Giant Magellan Telescope

In this architect's drawing, the seven 8.4-meter mirrors of the Giant Magellan Telescope dwarf the human added for scale (next to the truck). Click image for larger view.

Carnegie Observatories

Since 1993 and 1996, the world's largest telescopes have been the twin 10-meter Keck reflectors in Hawaii. (At least that's true if by "world's largest telescope," you mean "world's largest general-purpose, single-mirror-like, optical telescope.") Next year the Kecks will be edged out by Spain's 10.4-meter GranTeCan in the Canary Islands. And the Large Binocular Telescope (LBT) in Arizona, with its twin 8.4-meter mirrors on a single mount, is coming online soon too. But much bigger things are in the works.

There's the Caltech / University of California Thirty Meter Telescope (TMT), scheduled for completion in 2016 if all goes well. And this morning, a consortium of US universities and institutions announced that a site has been chosen for the Giant Magellan Telescope (GMT). This one will consist of seven 8.4-meter mirrors grouped in a rosette on a single mount, sending light to a single focus. It'll have the light-collecting area of a 22-meter aperture. The GMT will be built at Cerro Las Campanas in the Chilean Andes, which is already a major observatory site with well-developed infrastructure.

Like the TMT, the GMT is supposed to be finished in 2016. Don't get 'em confused.

If the name Magellan is familiar, that's because of the Carnegie's Institution's two 6.5-meter Magellan Telescopes currently in operation at Las Campanas.
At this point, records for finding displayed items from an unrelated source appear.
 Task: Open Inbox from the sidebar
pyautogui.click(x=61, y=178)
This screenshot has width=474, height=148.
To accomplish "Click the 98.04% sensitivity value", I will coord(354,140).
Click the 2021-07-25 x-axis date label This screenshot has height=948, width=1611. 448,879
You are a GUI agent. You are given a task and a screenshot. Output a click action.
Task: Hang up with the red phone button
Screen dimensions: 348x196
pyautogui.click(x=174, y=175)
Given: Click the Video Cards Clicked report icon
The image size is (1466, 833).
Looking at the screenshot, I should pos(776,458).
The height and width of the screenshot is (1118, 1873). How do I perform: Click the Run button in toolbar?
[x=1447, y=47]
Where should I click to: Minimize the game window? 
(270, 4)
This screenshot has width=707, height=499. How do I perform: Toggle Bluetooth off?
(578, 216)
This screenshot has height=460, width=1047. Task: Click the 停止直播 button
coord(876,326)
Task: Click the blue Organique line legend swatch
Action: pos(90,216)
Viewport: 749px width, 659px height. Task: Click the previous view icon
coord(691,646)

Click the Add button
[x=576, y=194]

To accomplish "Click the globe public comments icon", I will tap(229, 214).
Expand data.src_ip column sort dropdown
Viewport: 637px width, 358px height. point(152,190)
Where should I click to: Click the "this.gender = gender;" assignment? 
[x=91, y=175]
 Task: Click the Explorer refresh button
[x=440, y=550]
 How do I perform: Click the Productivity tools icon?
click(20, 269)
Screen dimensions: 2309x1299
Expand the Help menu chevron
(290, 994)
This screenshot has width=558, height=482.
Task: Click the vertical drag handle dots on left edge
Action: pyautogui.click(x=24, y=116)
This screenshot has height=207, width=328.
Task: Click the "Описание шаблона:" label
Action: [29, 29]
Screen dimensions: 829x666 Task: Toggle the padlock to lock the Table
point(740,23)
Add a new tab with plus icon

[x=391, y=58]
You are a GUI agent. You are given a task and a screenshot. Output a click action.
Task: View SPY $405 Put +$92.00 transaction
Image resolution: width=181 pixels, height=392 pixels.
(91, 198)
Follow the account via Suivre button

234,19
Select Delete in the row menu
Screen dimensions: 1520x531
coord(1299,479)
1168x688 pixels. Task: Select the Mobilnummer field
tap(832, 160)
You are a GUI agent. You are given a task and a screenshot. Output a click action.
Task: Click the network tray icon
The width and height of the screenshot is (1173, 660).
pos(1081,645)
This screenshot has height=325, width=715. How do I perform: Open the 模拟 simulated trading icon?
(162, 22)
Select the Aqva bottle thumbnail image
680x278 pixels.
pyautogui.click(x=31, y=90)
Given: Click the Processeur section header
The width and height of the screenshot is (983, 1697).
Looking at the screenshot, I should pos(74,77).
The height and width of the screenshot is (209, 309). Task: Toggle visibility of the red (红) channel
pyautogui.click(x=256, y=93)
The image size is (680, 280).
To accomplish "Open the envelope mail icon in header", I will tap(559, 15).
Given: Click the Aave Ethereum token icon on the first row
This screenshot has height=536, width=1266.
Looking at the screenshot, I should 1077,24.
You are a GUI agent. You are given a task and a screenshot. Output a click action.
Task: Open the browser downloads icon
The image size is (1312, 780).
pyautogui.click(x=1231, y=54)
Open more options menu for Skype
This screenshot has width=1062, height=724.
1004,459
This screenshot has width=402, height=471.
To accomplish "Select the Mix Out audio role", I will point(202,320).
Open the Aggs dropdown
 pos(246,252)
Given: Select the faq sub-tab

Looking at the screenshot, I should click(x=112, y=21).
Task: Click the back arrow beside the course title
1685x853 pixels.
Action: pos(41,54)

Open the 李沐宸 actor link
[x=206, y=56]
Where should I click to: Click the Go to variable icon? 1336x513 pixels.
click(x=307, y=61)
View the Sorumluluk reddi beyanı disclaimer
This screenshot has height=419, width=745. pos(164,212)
Once upon a time, astronomers routinely said that the 5-meter (200-inch) Hale Telescope on Palomar Mountain in California — opened in 1948 — would be the largest ever built on Earth's surface. This made sense when Earth's atmospheric seeing (the shimmering and blurring of high-power telescopic images due to tiny, ever-present heat waves) was an intractible problem. The breakthrough that made monster apertures worth building came not just from modern optical manufacturing methods, but from adaptive optics: cutting-edge technology to cancel out every little atmospheric distortion, across an entire aperture, hundreds of times a second.

The best, most versatile adaptive-optics systems use lasers to create artificial reference stars at the top of the atmosphere. These press 21st-century technology to its limit. Not to mention budgets. But they work, and astronomy is going to enter deep new realms as a result.